In 2023, Lockheed Martin reported a profit of $7.6 billion. Its stock price has quintupled since the F-35’s first flight. That same year, the U.S. Government Accountability Office documented that the F-35 fleet’s mission capability rate—the percentage of aircraft able to perform at least one tasked mission—stood at just 55%, far below target. This juxtaposition is not ironic; it is indicative. It reveals a system where financial performance and military readiness have become decoupled. The ultimate welfare analysis of a defense program must ask: does it make the median taxpayer, the soldier, and the nation safer and wealthier? For the F-35 program, the benefits are concentrated and privatized, while the costs and risks are socialized and diffused. The Gripen endeavor, operating on a far smaller scale, showcases a model where value capture is more closely aligned with public purpose. This final analysis moves beyond spreadsheets and hangars to interrogate the fundamental political economy of defense: whom does the system serve?
A comprehensive welfare framework for a defense program must account for Security benefit (S), Industrial spillovers (I), Fiscal cost (C), Rent extraction (R), and Autonomy loss (A). The simple equation W = S + I - C - R - A must yield a positive sum for the public. The evidence suggests that for most F-35 partner states, W is negative. The program functions less as a provider of national security and more as a sophisticated mechanism for rent distribution and geopolitical binding, underwritten by public treasuries. The Gripen, while offering less peak capability, consistently delivers a positive W for its stakeholders by tightly coupling costs with realistic needs and recirculating value within the national economy.
The Anatomy of Rent Extraction#
The F-35’s political economy is a classic case of asymmetric risk socialization. The U.S. government, as noted by economist Marianna Mazzucato, acted as the entrepreneurial “investor of first resort,” funding the high-risk R&D. The private contractors, however, capture the lion’s share of the downstream profits while being shielded from the consequences of performance failures through cost-plus contracts and the program’s political untouchability. This creates a powerful incentive for gold-plating—adding complex, expensive features that boost margins but offer diminishing military returns.
The structure ensures budget maximization.
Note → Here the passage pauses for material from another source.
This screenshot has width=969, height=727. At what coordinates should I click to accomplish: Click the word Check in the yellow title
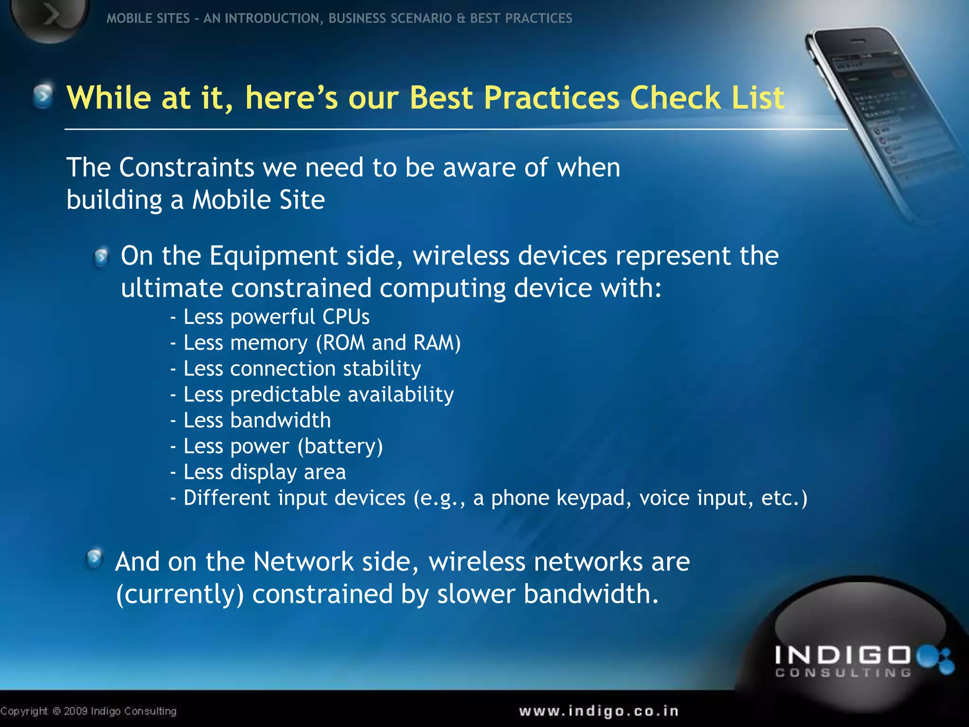tap(675, 98)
As public choice theorist William Niskanen outlined, bureaucracies and their private-sector allies seek to maximize their budget, scope, and organizational survival. The distributed manufacturing of the F-35 across hundreds of congressional districts makes it a potent tool for political coalition-building. Cutting the program would mean job losses in dozens of states, a risk no elected official will willingly take. This political lock-in transforms the aircraft from a military asset into a permanent fiscal commitment, regardless of its strategic relevance. The taxpayer bears the cost of this inertia, funding sustainment budgets that will eclipse acquisition costs, trapping future generations in a cycle of escalating expense for capabilities they may not need.
Welfare, Distributed and Concentrated#
A stakeholder analysis reveals starkly different welfare outcomes. For the Swedish taxpayer, the Gripen program represents a high-transparency, cost-controlled investment in sovereign infrastructure. Jobs are created within Sweden, technological spillovers benefit the civilian aerospace sector, and the export revenue from sales to countries like Brazil and Hungary provides a partial fiscal return. The security benefit is clear and matched to doctrine: credible territorial deterrence.
For the partner-state F-35 taxpayer, the picture is inverted. They finance the premium price and lifetime sustainment costs, which can consume a disproportionate share of a modest defense budget, crowding out investments in cyber defense, artillery, or naval forces. The industrial spillovers are minimal unless they are a tier-one manufacturing partner like Italy; for most, work is limited to minor components or maintenance. The autonomy cost (A) is a permanent, if intangible, deduction from their national welfare. The primary beneficiaries are the U.S. defense contractors’ shareholders and executives, and U.S. geopolitical planners who gain deeper leverage over allied defense policies.
The Systems in Mirror#
These two programs ultimately reflect the political economies that birthed them. The Gripen is the product of a coordinated market economy with a strong social-democratic tradition. The state acts as a steward, defense is viewed as a public good, and industrial policy is explicitly linked to national resilience. The system is designed to minimize rent extraction and align production with public need.
The F-35 is the apex product of financialized U.S. capitalism applied to defense. The state acts as a risk-absorbing guarantor of demand, private firms maximize shareholder value, and defense spending becomes a primary channel for fiscal stimulus and corporate welfare, justified by grand strategic narratives. It is a rational outcome for the actors within that system, but it produces a weapon that is, in the words of defense economist Keith Hartley, “optimized for political survivability, not economic efficiency.”
The lesson extends far beyond fighter jets. It is a case study in how nations build complex systems under different logics of value. In an age of rising debt and renewed great power competition, the Gripen’s philosophy of constrained optimization and sovereign resilience may offer a more sustainable template. It proves that formidable defense does not require trillion-dollar commitments. It requires clarity of purpose, discipline in execution, and a political economy that ensures the primary beneficiary of national defense is, unequivocally, the nation itself.